━━ Extrait du texte ━━
L'histoire : Jeanne et Simon Marwan sont jumeaux. Ils viennent de perdre leur mère, Nawal. A la lecture du testament, Jeanne reçoit une "lettre au père" et Simon une "lettre au frère". Pour offrir des obsèques décentes à leur mère, chacun devra la remettre à son destinataire. Situation surprenante... Simon refuse instinctivement de se soumettre à cette missison qu'il considère comme l'ultime accès de folie de sa mère. Jeanne, au contraire, espère y trouver la clé aux récents comportements énigmatiques de sa maman et brûle de soulever ce doute qui vient de s'abattre sur eux : les jumeaux croyaient leur père mort et n'ont jamais eu connaissance de l'existence d'un frère.

Jeanne quitte son Québec d'adoption pour pister la véritable histoire de sa mère. Elle se rend au Moyen-Orient dans un pays jamais nommé, marqué par les guerres successives, coupé entre le Nord et le Sud, entre nationalistes et réfugiés...
━━━
Tâches écrites:
**a.** Traduisez en anglais la phrase « Jeanne quitte son Québec d'adoption pour pister la véritable histoire de sa mère. » tirée du résumé sur les jumeaux Marwan.
**b.** Rédigez la suite du résumé sur les jumeaux Marwan en reprenant après sa dernière phrase.
Vous n'avez pas besoin des enregistrements.
━━ Entrées de données ━━
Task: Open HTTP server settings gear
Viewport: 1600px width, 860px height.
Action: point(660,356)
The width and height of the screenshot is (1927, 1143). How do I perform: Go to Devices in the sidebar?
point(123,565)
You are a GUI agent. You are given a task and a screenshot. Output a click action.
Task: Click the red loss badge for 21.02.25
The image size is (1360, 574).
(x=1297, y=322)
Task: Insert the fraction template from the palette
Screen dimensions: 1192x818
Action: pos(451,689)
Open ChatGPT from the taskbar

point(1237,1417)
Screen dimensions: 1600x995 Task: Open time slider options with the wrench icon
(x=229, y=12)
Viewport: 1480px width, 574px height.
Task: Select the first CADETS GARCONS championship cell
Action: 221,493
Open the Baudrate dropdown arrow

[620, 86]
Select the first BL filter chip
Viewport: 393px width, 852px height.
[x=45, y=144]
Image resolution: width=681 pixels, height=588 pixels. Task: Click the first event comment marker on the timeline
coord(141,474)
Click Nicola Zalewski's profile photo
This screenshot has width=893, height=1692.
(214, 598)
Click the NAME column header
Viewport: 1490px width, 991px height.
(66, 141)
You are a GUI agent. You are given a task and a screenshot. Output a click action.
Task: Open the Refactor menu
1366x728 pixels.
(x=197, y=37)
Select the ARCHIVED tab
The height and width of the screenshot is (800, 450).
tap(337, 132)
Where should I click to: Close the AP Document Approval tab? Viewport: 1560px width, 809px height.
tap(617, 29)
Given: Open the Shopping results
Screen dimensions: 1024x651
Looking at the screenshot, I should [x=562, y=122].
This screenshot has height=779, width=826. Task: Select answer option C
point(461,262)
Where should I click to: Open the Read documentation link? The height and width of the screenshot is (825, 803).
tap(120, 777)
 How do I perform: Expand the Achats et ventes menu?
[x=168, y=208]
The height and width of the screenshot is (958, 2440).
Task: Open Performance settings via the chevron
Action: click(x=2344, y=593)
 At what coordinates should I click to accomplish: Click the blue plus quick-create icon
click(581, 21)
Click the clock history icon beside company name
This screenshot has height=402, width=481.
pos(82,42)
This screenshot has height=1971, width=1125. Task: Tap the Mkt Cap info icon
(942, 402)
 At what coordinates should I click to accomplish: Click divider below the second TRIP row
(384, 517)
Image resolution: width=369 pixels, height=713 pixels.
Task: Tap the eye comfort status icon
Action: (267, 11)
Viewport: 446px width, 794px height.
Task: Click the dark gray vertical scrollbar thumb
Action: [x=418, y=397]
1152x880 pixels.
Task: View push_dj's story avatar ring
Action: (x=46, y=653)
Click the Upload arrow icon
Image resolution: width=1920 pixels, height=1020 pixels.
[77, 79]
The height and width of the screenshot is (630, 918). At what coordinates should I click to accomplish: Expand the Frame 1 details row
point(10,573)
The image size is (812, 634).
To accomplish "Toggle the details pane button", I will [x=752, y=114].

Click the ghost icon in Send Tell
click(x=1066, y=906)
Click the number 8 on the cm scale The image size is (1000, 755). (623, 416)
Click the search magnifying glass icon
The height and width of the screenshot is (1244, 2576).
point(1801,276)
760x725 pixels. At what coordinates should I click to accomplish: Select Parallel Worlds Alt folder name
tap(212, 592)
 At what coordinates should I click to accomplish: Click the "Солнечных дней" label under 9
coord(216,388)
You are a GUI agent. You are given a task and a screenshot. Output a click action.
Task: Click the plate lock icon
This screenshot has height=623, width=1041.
━━━
Liste des réponses:
**a.** Jeanne leaves her adopted Quebec to track down the true story of her mother.

**b.**
Dans un mélange d'indignation et d'affection, Jeanne a la force de se lancer dans cette odyssée homérique qui brasse dans un même élan les trajectoires intimes et l'Histoire du Moyen-Orient de ces quarantes dernières années.

Un voyage initiatique qui évoque les questions d'amour maternel, de filiation et d'identité dans un contexte de guerre civile, où la vérité fait jour, peu à peu, jusqu'à la révélation finale.

Une pièce de théâtre, un film, bouleversants.